There are not many workshops besides Olakha or choices left.
It was built as a model, according to the president of the Automobile Sector Association of Bhutan (ASAB), Karma Tenzin. If the rest of the workshops around the country follow the Olakha model, it is all ‘greased’ up.
“It is high time relevant agencies and the government start taking initiatives and planning properly now,” says the president. “These workshops weren’t opened here a few years ago. It has been around for 14 years now and it was moved here to set a standard for workshops in the country.”
The president shakes his head when asked about the problems. “Our problems cannot be listed. There are too many,” he says. The workshop is too congested and the roads are so bad that a vehicle exiting, after a repair, takes about 30 minutes to get to the main road.
Karma said that ASAB can only improve the effectiveness of the services the workshops provide. Improving infrastructure such as the road, water, drainage and sewerage, needs the help of the government or the thromde.
The ASAB met with thromde and readied all the plans to improve the road and drainage in the workshop area. But the thromde could not start the work because they did not have the budget. He said that they have also worked together with the traffic police and Road Safety and Transport Authority to improve roads entering the workshop.

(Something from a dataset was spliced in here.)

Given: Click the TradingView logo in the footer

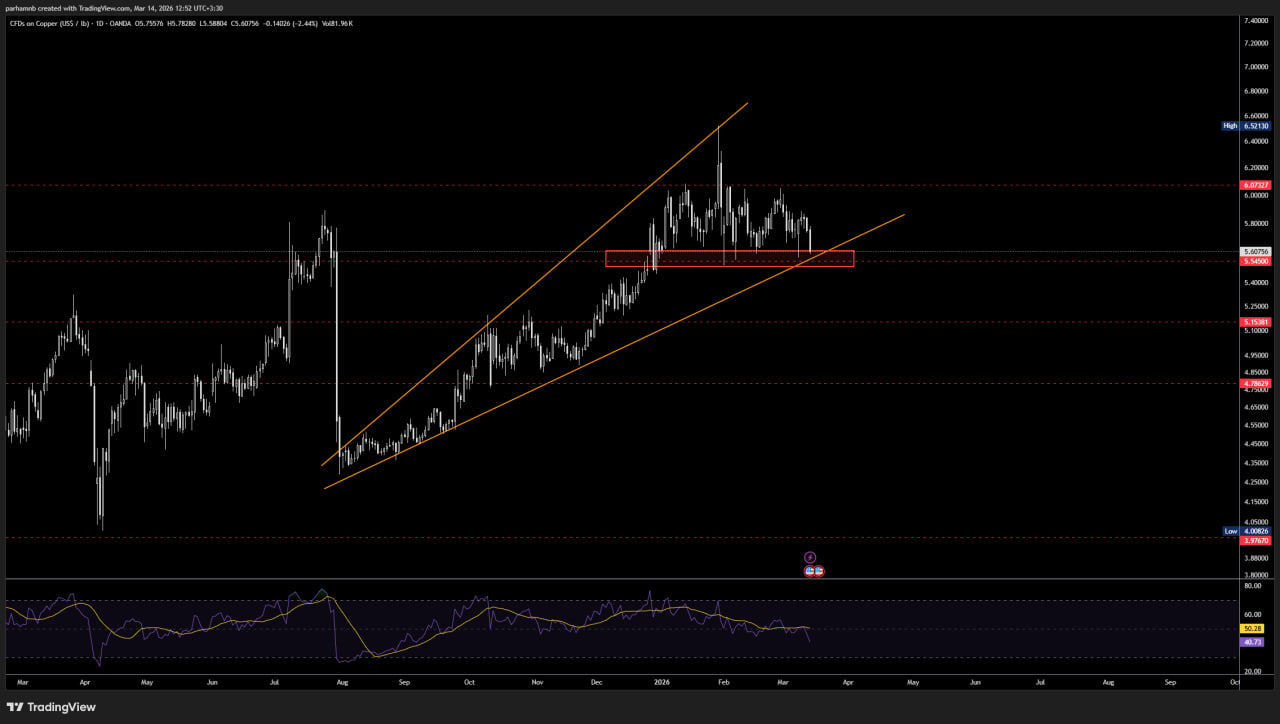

Coordination and cooperation among workshop operators and building owners are seen as an alternative to improve the infrastructure. According to a workshop owner, Kinley, the road conditions around his workshop became worse after Thromde demolished the illegal structures in the workshop area in June of this year. “After demolishing the structures, a thromde official told me that they will start blacktopping the roads in the workshop within 14 days, that was five months ago,” he said.
Some car owners jokingly blame workshop owners for deliberately messing up the road to the workshop to make extra income. “There are risks of our cars getting damaged when driving to the workshop,” said one, hinting at the bad roads.
He added that thromde should conduct proper planning before carrying on with the works. “If they (thromde) are cash-strapped, they shouldn’t have demolished the structures. It would have been convenient to everyone if they started making the roads right after the demolishment. The road has become worse now and it causes a nuisance to customers,” he said.
A thromde official, in an email interview, said that the workshop area development package, plans and design for proper drainage system, sewer and water network as well as road improvement and public parking are included and have been completed. “We have been unable to start the project because of a lack of funds. As soon as we receive the budget, the work will be carried out,” the official said.
The bigger problem is it is not sure when the thromde will get the fund.